YouTube starts rating US ISPs, puts its weight behind settlement-free peering

Google released an US-focused version of its video quality report, which offers users a way to check which of their local Internet service providers (ISPs) deliver the best-looking YouTube streams.

The report is singling out some ISPs as “HD verified” which YouTube Product Manager Jay Akkad defined this way: “If your provider can consistently deliver HD video, a resolution of at least 720p, without buffering or interruptions -- it’s HD Verified.”

The report also shows which ISPs are capable of delivering SD quality video without buffering, and which ones deliver videos at a lower performance, or in other words will leave you completely frustrated. To get to these results, YouTube monitored streams over a 30-day period. Only ISPs that were capable of delivering HD at least 90 percent of the time are being called HD verified.

YouTube sensation Lindsey Stirling on how the Internet can shape the music industry

A Q&A with violinist Lindsey Stirling.
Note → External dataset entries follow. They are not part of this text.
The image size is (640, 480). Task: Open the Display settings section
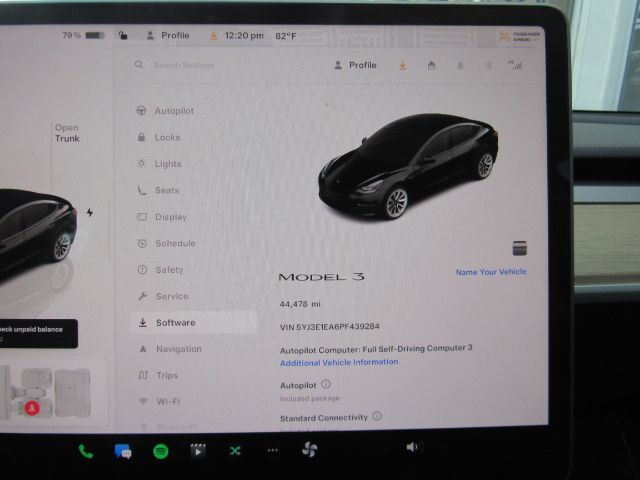click(170, 217)
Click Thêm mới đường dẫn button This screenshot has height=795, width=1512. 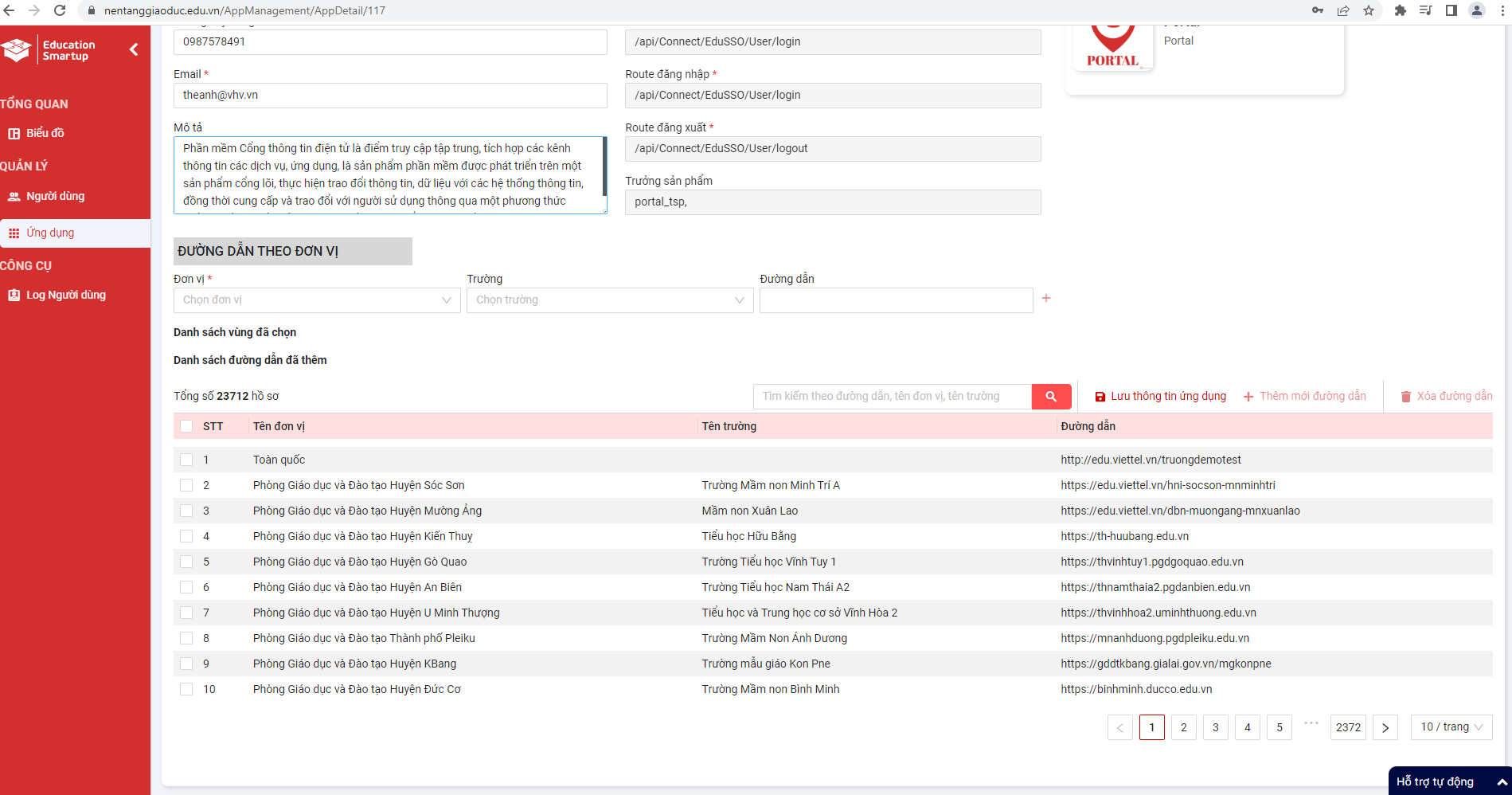coord(1304,397)
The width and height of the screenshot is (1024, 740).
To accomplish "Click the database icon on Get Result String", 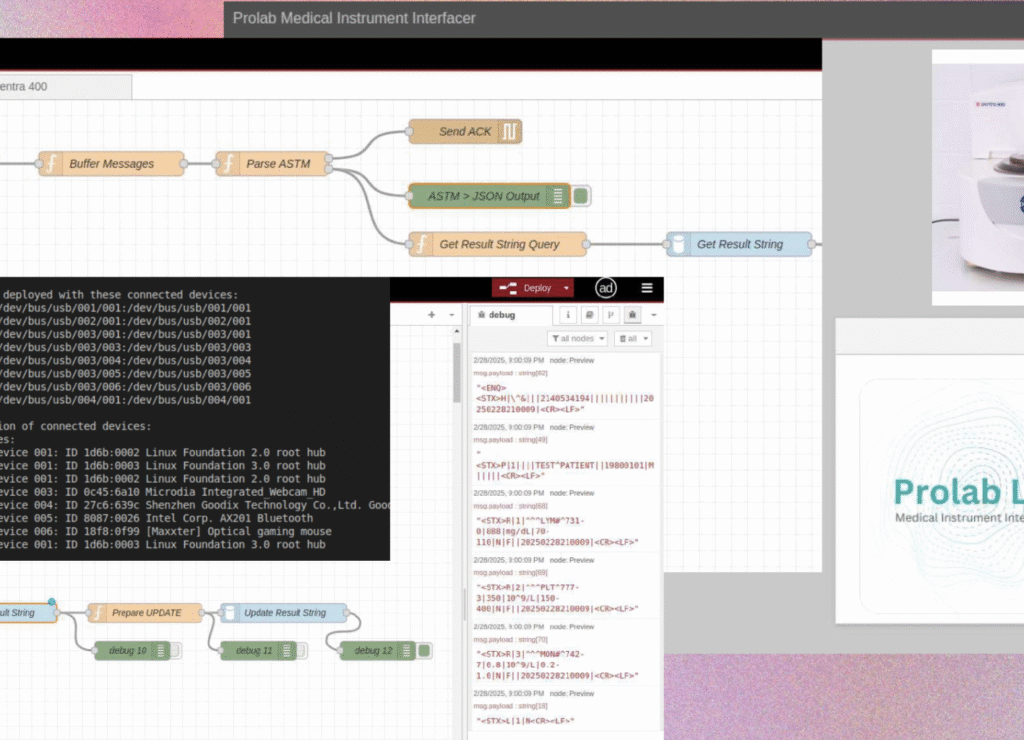I will click(x=679, y=244).
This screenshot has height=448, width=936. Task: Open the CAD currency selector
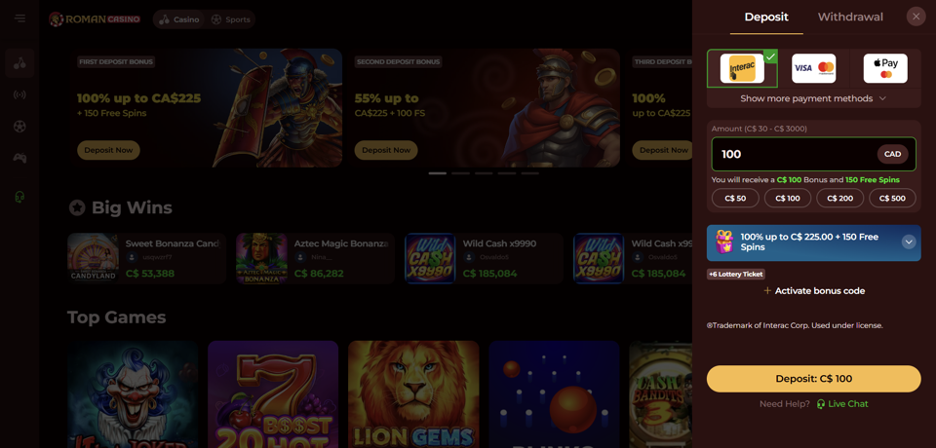pyautogui.click(x=892, y=154)
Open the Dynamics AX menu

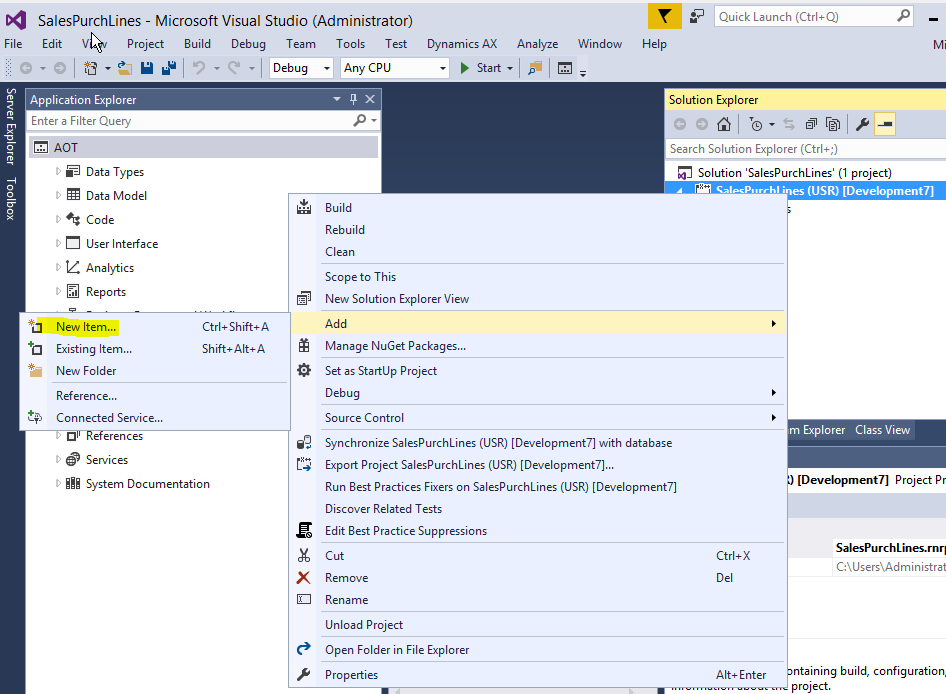461,43
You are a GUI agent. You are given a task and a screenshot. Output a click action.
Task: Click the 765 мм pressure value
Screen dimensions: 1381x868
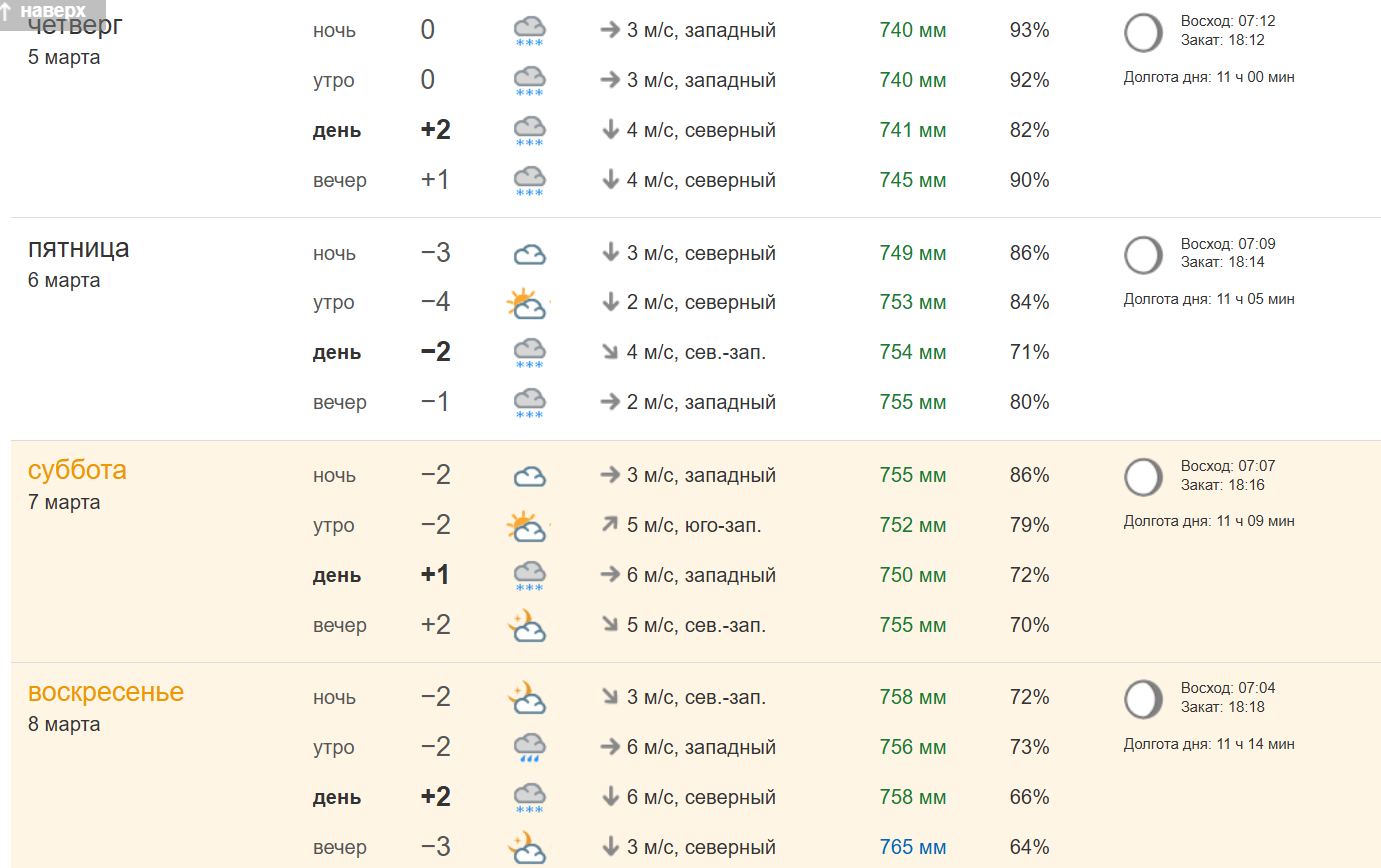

She talks about her career, her fans and how using YouTube gave her a way to break into a tough industry.

Stirling, who first came onto the national stage in 2010 by reaching the quarter-finals of "America's Got Talent," now has 4.8 million subscribers on YouTube and just released a new album, "Shatter Me," which debuted as #2 on the Billboard charts. Stirling noted how YouTube has provided her with a side-door into the music industry.

“There is a connotation to being a YouTuber: that you’re a cover artist, or you're not legit. I'm very proud that I came through YouTube. It's exciting to be a part of this wave and to say, ‘Hey, this is a legitimate platform,’” she said.